## Task objective
If a record contains a picture, leave the picture out and transcribe everything else exactly.

## Data listing
####################

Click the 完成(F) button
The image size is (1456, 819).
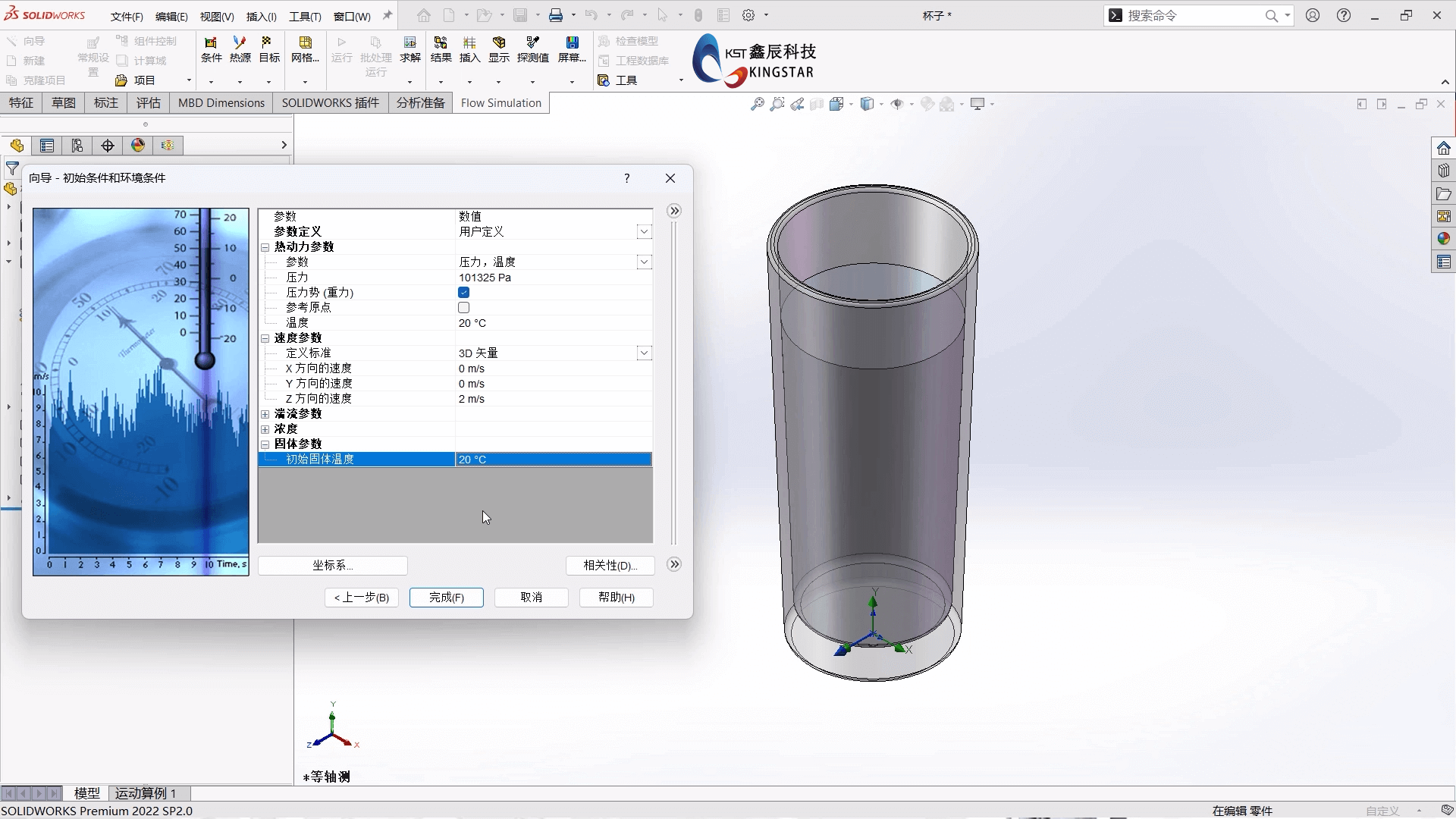click(x=445, y=597)
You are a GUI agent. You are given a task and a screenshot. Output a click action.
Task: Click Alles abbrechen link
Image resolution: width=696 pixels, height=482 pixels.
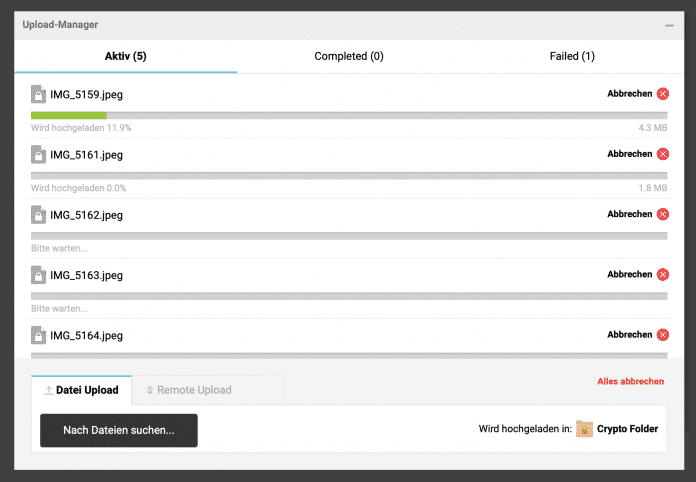632,382
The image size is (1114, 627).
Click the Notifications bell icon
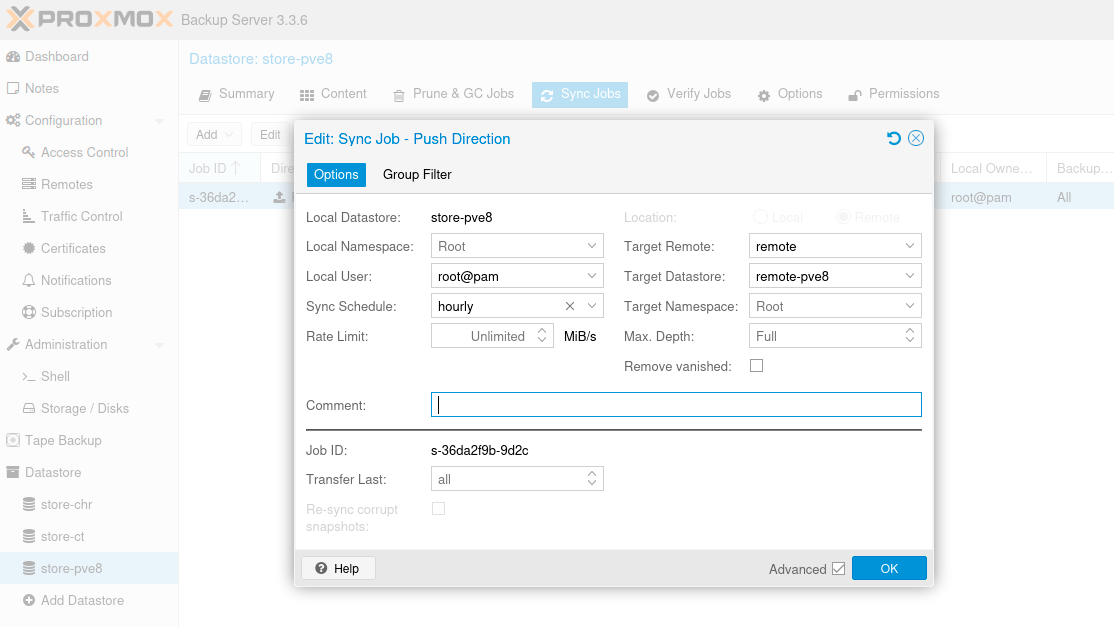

####################

## Response area
Click the 完成(F) button
The image size is (1456, 819).
click(x=445, y=597)
You are a GUI agent. You are given a task and a screenshot. Output a click action.
Task: Click Alles abbrechen link
Image resolution: width=696 pixels, height=482 pixels.
632,382
The image size is (1114, 627).
Click the Notifications bell icon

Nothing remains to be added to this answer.